Here is what I've done:
- Pfam Data
I downloaded the Pfam-A.hmm data (ftp://ftp.ebi.ac.uk/pub/databases/Pfam/current_release/Pfam-A.hmm.dat.gz) and did a hmmscan to get tabular information from proteins
hmmscan --tblout output/output-file-tbl data/Pfam-A.hmm input/T_cruzi_TriTryp-25.fasta
- Swissprot Data
Then I downloaded 103 T. Cruzi protein from Swiss-Prot and I ran the blast command agains my Pfam.fasta data to align these proteins.
formatdb -p T -i input/T_cruzi_TriTryp-25.fasta
blastall -p blastp -d input/T_cruzi_TriTryp-25.fasta -i input/swiss-prot--T-cruzi.fasta -o output/swiss-prot--T-cruzi.blastp.xml -b 2 -e 0.05 -m 8 1> output/out-blast 2> output/error-blast
Then i parsed the xml output in R to get tabular information, but here's the deal.
How do I associate the swissprot data (2) with pfam data(1)?
In Pfam data I have:
- target_name: Pkinase, His_Phos_1, AAA_33, etc.
- accession: PF00069, PF00300, PF13671, etc.
- query_name: TcCLB.509163.70, TcCLB.508625.50, TcCLB.508737.100, etc.
And I noticed that 1 unique accession may have more than one query_name, and 1 unique query_name may have more than one accession.
In Swissprot data I have:
Iteration_query-def: sp|P92188|PSA1_TRYCR Proteasome subunit alpha type-1 OS=Trypanosoma cruzi OX=5693 PE=2 SV=1
Hit_def: TcCLB.506167.40 | organism=Trypanosoma_cruzi_CL_Brener_Esmeraldo-like | product=proteasome subunit alpha type-1, putative, 20s proteasome subunit, putative (PSA1) | location=TcChr37-S:1102119-1102916(-) | length=265 | sequence_SO=chromosome | SO=protein_coding
I tried to use Hit_def query name to join, but is not unique. Am I missunderstanding some concept? Any help would be appreciated.

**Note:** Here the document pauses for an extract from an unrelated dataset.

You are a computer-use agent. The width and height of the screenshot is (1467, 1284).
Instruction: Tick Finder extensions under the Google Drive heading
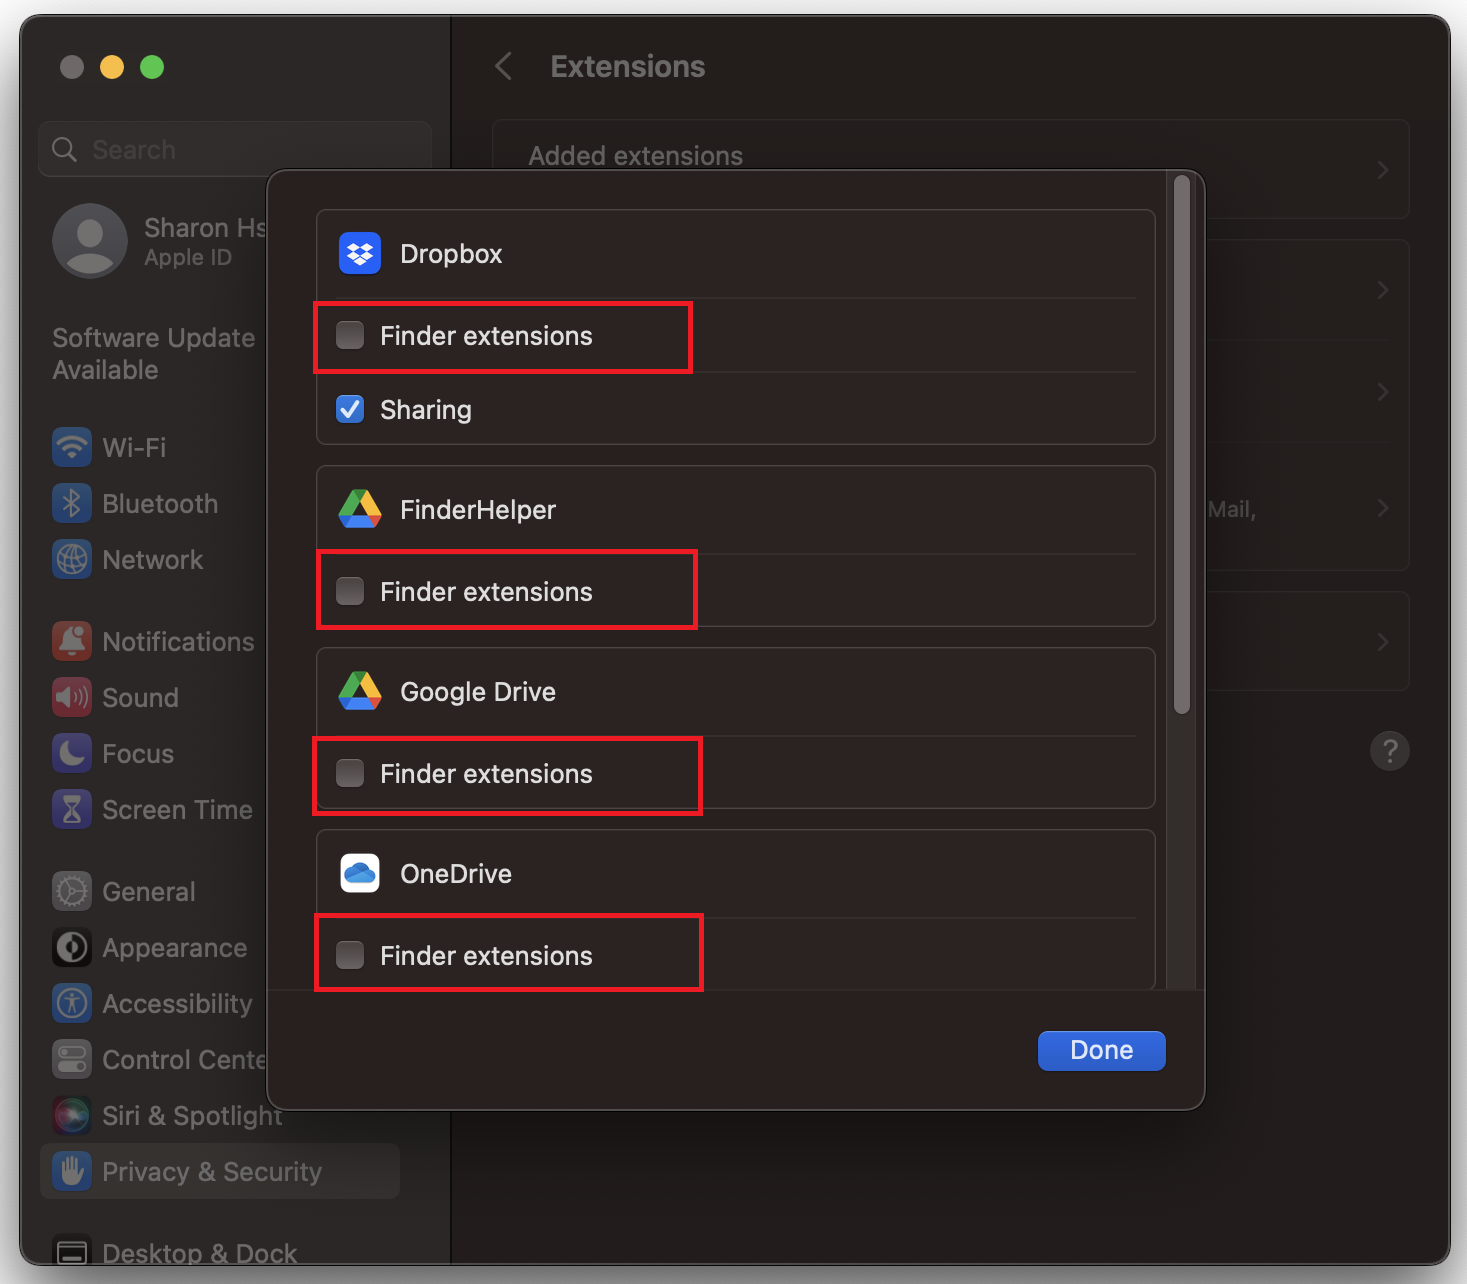coord(350,774)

Maybe I misunderstand what you want, but I think that the information you want is already available at Pfam current release, in file
Pfam-A.regions.tsv
. If not, read the description carefully about what all the files are, as I know for sure that SwissProt results are already pre-calculated for all proteins. It is just a matter of matching the IDs between your proteins and their output.